# [Your objective]
Report every line in the listing below that contains the word "Expand", treating uppercase and lowercase as different.

[Element and text position data]

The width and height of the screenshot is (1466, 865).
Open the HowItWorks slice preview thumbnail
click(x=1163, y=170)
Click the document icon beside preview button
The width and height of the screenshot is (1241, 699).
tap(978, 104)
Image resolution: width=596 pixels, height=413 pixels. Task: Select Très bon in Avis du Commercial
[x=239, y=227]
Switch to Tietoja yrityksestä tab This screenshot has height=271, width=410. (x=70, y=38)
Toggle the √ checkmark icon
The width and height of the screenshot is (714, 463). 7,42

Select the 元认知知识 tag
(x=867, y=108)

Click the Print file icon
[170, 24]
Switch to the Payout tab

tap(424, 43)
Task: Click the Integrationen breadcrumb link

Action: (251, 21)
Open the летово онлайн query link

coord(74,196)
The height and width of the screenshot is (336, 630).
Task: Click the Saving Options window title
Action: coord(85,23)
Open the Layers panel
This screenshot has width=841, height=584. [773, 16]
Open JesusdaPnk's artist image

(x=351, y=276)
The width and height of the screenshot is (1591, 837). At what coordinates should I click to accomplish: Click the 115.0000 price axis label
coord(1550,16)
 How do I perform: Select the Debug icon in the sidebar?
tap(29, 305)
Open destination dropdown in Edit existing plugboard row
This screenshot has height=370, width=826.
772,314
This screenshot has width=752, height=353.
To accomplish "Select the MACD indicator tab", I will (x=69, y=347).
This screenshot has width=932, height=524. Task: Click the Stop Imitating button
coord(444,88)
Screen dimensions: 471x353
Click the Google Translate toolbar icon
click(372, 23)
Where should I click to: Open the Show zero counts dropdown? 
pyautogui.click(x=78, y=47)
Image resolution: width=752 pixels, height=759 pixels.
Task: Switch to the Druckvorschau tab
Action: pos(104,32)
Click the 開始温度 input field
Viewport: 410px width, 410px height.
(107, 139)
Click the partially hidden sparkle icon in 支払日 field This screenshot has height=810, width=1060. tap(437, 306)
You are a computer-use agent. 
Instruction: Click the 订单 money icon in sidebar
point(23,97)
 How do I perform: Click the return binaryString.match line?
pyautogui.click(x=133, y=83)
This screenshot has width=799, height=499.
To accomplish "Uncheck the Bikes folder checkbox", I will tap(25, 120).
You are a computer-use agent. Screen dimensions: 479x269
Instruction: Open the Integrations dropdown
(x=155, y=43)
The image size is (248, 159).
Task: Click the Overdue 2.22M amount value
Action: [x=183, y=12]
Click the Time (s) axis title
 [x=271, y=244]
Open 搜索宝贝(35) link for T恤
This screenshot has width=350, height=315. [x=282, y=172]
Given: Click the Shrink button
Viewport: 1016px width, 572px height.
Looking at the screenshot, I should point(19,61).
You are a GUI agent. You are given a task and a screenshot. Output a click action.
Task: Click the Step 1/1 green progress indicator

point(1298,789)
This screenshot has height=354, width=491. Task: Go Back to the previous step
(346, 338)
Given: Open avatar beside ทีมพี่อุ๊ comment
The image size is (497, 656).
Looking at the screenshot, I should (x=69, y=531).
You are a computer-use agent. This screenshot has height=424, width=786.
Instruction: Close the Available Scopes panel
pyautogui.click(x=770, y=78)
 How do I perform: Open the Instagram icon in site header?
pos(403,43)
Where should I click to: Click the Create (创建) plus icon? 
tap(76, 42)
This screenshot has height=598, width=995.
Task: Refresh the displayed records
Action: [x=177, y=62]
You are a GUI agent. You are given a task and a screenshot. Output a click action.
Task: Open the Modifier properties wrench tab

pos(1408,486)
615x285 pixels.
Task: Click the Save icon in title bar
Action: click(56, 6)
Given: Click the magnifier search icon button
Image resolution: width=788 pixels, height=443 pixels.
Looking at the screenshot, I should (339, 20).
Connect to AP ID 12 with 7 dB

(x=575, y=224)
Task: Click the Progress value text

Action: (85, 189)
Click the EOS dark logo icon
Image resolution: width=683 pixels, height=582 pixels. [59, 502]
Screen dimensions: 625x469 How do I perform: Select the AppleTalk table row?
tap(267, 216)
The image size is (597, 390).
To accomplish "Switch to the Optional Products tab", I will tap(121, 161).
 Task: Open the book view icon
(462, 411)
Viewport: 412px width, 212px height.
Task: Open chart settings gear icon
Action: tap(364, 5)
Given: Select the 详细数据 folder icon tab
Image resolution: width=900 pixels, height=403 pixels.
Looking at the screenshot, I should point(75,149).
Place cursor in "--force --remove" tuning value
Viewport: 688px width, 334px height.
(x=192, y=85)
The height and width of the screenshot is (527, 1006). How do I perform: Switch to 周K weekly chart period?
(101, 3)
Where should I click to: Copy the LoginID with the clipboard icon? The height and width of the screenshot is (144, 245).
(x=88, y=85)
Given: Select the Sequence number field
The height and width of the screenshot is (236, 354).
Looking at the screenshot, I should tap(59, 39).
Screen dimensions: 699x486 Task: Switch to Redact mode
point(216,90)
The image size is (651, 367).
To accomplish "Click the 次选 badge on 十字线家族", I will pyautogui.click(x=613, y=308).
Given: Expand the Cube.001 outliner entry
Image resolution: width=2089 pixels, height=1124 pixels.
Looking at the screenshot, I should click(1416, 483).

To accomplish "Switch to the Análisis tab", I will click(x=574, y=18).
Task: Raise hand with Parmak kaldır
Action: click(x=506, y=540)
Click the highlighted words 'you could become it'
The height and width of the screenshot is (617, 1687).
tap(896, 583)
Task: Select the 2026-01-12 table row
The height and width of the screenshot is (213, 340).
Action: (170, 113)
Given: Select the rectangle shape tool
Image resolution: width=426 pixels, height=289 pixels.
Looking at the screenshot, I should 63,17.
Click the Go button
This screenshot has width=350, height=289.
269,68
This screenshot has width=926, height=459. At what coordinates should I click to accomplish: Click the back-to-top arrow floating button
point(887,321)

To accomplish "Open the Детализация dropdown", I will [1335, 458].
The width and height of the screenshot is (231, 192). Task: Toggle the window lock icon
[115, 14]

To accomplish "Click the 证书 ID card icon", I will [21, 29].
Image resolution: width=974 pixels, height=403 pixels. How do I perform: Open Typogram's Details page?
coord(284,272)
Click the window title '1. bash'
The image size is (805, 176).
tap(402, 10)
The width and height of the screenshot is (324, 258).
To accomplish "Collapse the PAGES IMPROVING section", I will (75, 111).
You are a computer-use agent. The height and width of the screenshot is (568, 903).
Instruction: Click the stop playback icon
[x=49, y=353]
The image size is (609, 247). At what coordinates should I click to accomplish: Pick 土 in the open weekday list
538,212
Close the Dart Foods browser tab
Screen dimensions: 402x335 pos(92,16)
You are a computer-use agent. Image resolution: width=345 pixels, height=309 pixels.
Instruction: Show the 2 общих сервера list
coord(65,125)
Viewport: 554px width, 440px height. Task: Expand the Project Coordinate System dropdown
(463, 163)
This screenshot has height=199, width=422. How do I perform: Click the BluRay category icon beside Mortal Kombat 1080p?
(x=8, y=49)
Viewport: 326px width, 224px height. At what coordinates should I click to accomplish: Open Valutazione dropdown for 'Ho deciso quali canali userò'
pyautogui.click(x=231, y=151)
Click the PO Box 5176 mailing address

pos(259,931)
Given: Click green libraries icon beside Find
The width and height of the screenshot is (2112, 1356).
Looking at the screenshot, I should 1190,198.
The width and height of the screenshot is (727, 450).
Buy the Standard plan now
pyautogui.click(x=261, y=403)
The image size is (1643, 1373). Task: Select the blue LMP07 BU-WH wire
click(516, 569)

# [Solution to the problem]
Given: Expand the Cube.001 outliner entry
Viewport: 554px width, 440px height. Task: Expand the Project Coordinate System dropdown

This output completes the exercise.